RECORD LIST |
>>>

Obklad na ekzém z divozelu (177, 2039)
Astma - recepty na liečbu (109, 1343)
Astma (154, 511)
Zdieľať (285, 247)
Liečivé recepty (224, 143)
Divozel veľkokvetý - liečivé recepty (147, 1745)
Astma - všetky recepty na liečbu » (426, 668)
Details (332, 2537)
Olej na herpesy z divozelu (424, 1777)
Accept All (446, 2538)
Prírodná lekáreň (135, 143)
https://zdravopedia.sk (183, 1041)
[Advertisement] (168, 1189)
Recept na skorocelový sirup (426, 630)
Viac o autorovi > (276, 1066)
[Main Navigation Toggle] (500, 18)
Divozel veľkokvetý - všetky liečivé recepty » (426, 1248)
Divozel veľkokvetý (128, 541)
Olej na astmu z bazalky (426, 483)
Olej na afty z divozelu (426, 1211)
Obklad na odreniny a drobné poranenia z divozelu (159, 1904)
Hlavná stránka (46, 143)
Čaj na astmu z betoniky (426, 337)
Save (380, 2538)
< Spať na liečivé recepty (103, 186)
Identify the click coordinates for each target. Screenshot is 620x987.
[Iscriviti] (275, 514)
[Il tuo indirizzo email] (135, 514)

<<<

DESCRIPTION OF THE TASK | Reproduce all of the data above line for line, changing nothing.

EXERCISE SOLUTION |
Obklad na ekzém z divozelu (177, 2039)
Astma - recepty na liečbu (109, 1343)
Astma (154, 511)
Zdieľať (285, 247)
Liečivé recepty (224, 143)
Divozel veľkokvetý - liečivé recepty (147, 1745)
Astma - všetky recepty na liečbu » (426, 668)
Details (332, 2537)
Olej na herpesy z divozelu (424, 1777)
Accept All (446, 2538)
Prírodná lekáreň (135, 143)
https://zdravopedia.sk (183, 1041)
[Advertisement] (168, 1189)
Recept na skorocelový sirup (426, 630)
Viac o autorovi > (276, 1066)
[Main Navigation Toggle] (500, 18)
Divozel veľkokvetý - všetky liečivé recepty » (426, 1248)
Divozel veľkokvetý (128, 541)
Olej na astmu z bazalky (426, 483)
Olej na afty z divozelu (426, 1211)
Obklad na odreniny a drobné poranenia z divozelu (159, 1904)
Hlavná stránka (46, 143)
Čaj na astmu z betoniky (426, 337)
Save (380, 2538)
< Spať na liečivé recepty (103, 186)
Identify the click coordinates for each target. Screenshot is 620x987.
[Iscriviti] (275, 514)
[Il tuo indirizzo email] (135, 514)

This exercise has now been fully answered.